La salud de los varones es un elemento que aparece permeado por la identidad de género masculina. El cuidado de la salud no resulta un tema vital para nosotros, al menos no hasta que las consecuencias de esa dejadez se vuelven críticas. Las mujeres descuidan su salud a partir de su (pre)ocupación por el bienestar de los otros, por resolver las múltiples tareas asignadas en su cotidianeidad. Los varones descuidamos la salud por nuestro modo de ser machista y además por temor al descrédito. La cuestión va a más allá del trago de ron como cura idónea para el catarro común. Basta un ejemplo para reafirmarlo. El cáncer de próstata es una de las afecciones que más varones mata, a pesar de ser prevenible y curable en un elevado por ciento de los casos. Todos sabemos que su detección a tiempo implica un estudio médico que una inmensa mayoría percibimos como un atentado atroz a nuestra masculinidad, una violación encubierta. La idea de ser vejados por el dedo de un médico que, según afirman muchos, pertenece a una mano enorme, nos aterra. Es así que casi ninguno se realiza ese chequeo periódico que es la solución más eficaz contra este mal. Solo cuando el peligro se vuelve evidente, terminamos por ceder…a regañadientes.

 La salud reproductiva es otro tema mediado por nuestra pertenencia de género. Resulta más complejo aún pues aquí entra en juego el símbolo principal del poder masculino: el pene. Este miembro ilustre no se puede permitir ninguna deficiencia. Es así que las parejas que presentan dificultades para concebir demoran tiempo en buscar ayuda profesional. Los culpables mayoritarios de postergar ese pedido de auxilio: nosotros. De inicio tenemos la tendencia de ubicar el problema en nuestra pareja. Asumir que exista la posibilidad de que nuestros soldados de elite presenten alguna dificultad nos resulta imposible. Unido a ello, nos preocupa mucho más tener que contar a un extraño ese posible problema. Si se revela que la dificultad está en nosotros sobreviene una etapa donde, al sentirnos marginados de ese modelo masculino que perseguimos desde siempre y ser mancillada la esencia misma de nuestra virilidad, los desórdenes emocionales se suceden sin parar, nos alejamos del resto y nos dejamos invadir por un sentimiento de ira e impotencia que termina por multiplicar los episodios de ejercicio de la violencia en todas sus variantes.

La ruta descrita en torno a esos disparates que nos acompañan, en nombre de la posición que ocupamos en las relaciones de género y de la necesidad de perpetuarlo, pudiera ser interminable.

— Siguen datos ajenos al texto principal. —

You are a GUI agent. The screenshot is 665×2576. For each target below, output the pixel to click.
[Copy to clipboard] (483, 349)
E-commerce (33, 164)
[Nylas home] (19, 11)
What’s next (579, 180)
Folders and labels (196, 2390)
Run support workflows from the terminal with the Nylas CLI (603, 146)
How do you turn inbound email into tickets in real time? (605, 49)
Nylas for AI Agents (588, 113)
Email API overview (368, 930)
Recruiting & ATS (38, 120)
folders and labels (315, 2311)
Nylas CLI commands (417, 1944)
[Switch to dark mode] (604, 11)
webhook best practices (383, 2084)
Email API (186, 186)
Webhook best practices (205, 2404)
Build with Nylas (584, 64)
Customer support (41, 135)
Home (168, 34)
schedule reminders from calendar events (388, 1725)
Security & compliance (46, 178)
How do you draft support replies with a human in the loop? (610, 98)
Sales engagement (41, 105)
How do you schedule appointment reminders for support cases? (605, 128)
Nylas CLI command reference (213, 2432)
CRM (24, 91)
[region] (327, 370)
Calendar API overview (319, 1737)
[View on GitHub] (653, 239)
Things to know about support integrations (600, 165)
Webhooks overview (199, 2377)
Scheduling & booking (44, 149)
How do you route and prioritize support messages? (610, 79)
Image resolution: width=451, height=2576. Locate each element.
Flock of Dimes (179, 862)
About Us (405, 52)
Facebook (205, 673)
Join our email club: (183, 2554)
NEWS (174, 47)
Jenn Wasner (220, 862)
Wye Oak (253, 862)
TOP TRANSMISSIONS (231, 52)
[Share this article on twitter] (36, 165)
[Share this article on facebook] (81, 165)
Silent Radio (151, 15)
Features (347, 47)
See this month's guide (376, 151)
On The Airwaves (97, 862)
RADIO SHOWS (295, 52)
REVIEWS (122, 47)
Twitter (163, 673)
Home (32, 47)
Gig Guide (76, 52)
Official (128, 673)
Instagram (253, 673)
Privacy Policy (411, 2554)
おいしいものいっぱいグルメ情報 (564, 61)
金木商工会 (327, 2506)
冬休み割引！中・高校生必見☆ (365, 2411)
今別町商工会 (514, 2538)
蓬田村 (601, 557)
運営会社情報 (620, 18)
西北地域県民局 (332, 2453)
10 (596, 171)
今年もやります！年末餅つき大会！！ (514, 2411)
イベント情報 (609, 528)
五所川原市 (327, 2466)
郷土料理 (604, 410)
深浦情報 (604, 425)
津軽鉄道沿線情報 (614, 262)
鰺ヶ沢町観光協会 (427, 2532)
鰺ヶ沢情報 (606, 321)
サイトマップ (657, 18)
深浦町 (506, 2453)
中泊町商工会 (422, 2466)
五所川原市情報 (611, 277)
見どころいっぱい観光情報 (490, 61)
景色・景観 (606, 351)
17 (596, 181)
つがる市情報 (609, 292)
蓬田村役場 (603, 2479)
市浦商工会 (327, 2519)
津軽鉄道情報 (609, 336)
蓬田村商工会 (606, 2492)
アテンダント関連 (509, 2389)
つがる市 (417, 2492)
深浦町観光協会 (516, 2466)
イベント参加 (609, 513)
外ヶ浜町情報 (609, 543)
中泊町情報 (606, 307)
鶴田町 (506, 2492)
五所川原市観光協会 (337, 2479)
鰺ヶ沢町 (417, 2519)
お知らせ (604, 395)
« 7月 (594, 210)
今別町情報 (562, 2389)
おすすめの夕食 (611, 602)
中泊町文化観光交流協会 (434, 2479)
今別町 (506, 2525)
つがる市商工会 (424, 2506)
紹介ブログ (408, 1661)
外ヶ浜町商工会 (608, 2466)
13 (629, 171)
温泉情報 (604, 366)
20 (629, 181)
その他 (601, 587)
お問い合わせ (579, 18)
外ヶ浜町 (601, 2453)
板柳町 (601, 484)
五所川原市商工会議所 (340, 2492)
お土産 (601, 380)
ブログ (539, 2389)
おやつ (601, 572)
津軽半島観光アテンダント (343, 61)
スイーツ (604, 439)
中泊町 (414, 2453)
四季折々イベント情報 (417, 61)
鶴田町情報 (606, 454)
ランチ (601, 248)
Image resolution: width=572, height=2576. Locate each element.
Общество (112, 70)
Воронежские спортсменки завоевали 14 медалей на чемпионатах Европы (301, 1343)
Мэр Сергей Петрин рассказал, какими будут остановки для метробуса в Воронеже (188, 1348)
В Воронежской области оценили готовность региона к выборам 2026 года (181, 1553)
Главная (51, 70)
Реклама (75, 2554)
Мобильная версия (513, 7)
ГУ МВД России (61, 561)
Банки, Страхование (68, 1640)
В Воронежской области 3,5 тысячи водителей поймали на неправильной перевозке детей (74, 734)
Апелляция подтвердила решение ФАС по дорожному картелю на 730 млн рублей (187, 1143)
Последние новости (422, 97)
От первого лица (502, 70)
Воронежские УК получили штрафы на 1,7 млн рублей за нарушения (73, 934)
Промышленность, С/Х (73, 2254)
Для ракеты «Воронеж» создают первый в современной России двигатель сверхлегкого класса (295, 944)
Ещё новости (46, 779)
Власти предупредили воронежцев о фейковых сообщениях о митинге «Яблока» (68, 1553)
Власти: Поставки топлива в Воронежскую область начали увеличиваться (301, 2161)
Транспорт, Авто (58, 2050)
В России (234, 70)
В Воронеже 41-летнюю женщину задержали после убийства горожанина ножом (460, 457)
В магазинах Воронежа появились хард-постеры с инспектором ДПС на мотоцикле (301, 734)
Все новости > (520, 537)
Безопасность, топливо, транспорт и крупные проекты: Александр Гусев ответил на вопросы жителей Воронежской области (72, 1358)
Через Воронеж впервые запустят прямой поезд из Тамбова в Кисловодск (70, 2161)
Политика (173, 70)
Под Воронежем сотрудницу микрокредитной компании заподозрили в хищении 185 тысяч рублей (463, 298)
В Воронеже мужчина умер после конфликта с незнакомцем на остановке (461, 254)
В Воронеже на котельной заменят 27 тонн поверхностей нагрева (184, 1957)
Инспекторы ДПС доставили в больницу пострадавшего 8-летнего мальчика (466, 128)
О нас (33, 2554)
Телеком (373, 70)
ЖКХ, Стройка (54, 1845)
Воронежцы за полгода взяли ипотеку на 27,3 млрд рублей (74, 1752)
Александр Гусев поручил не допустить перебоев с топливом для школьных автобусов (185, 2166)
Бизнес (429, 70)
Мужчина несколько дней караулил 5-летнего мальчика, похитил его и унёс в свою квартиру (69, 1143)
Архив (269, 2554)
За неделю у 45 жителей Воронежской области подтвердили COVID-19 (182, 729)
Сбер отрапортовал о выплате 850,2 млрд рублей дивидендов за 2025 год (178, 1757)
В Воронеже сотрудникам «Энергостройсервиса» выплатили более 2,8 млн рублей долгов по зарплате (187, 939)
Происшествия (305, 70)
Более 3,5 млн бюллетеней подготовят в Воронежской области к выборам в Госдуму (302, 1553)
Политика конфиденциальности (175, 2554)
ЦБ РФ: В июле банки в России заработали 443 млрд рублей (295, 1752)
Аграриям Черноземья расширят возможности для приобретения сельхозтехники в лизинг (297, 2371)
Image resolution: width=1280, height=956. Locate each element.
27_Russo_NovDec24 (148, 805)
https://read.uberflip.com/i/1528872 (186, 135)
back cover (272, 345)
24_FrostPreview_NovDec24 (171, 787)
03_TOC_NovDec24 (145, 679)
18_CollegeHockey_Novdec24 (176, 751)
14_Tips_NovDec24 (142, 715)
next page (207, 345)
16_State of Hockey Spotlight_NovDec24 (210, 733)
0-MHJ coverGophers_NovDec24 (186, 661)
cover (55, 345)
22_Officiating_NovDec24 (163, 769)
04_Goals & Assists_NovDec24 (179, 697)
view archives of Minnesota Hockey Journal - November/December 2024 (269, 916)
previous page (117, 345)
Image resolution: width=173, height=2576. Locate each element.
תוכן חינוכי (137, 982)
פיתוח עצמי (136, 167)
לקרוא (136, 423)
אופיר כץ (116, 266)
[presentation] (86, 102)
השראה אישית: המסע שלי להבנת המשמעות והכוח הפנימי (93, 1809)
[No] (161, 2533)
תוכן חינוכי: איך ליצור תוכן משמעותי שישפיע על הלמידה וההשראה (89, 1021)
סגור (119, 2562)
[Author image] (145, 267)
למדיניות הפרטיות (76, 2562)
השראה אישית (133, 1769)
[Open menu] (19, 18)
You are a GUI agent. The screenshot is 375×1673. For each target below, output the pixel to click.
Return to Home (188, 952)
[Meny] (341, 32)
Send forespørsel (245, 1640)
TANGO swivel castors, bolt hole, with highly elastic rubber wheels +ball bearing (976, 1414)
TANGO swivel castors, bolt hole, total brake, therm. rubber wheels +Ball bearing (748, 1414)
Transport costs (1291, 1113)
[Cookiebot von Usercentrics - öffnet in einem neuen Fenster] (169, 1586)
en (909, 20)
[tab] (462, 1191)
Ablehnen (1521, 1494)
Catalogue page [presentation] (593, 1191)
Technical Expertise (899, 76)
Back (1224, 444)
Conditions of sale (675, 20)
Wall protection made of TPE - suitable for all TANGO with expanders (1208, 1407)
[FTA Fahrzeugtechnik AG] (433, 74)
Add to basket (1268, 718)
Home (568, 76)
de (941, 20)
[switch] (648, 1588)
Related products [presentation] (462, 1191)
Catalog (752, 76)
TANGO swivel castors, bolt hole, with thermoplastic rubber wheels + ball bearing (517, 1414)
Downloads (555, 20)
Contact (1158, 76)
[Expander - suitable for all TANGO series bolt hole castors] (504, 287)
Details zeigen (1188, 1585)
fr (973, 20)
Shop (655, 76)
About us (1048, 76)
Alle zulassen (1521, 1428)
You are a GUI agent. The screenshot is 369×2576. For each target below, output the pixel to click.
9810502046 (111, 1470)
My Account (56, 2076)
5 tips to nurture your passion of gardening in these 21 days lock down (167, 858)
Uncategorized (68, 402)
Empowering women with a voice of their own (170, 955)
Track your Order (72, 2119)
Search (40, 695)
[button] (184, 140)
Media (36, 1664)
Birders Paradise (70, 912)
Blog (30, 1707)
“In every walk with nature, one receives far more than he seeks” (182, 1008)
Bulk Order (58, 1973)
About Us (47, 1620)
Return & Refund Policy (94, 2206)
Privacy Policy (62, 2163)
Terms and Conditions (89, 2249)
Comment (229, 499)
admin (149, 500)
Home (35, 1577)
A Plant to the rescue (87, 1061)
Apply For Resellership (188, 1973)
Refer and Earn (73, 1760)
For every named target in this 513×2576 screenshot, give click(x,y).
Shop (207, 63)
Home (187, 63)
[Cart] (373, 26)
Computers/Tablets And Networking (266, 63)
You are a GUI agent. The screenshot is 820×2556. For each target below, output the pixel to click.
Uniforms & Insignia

Desde el trillado pero aún presente los hombres no lloran (ya con mi bebé he vivido esa experiencia cuando algún tío ante una caída le recrimina en buena onda: ¡epa de pie que no pasó nada y que es eso de estar llorando por una bobería!) hasta los problemas emocionales que nos llegan asociados al paso inexorable del tiempo, cuando notamos que empezamos a ceder protagonismo y poder en nuestros hogares, centros de trabajo y demás espacios públicos y privados, así como en la socialización con los demás.

¿Estamos dispuestos a acompañar a las mujeres en esa ardua tarea de subvertir el orden jerárquico que históricamente ha definido las relaciones de género? Ellas, desde hace décadas, aceptaron el reto y vienen conquistando derechos, poderes y espacios. Una parte significativa de nosotros permanece reticente al cambio. Nos sentimos cómodos desde nuestra posición hegemónica, incluso aún cuando entre varones nos hallemos subordinados. Lo asumimos como una lucha que implicaría la pérdida de privilegios ancestrales. Quizás darnos cuenta de todo lo que ganamos apostando por ser hombres diferentes,  y cuán mejor pueden ser nuestras vidas sin estar exigidos siempre a demostrar nuestra condición hegemónica sea un buen comienzo. Quizás los disparates comiencen a dejar de hacernos compañía.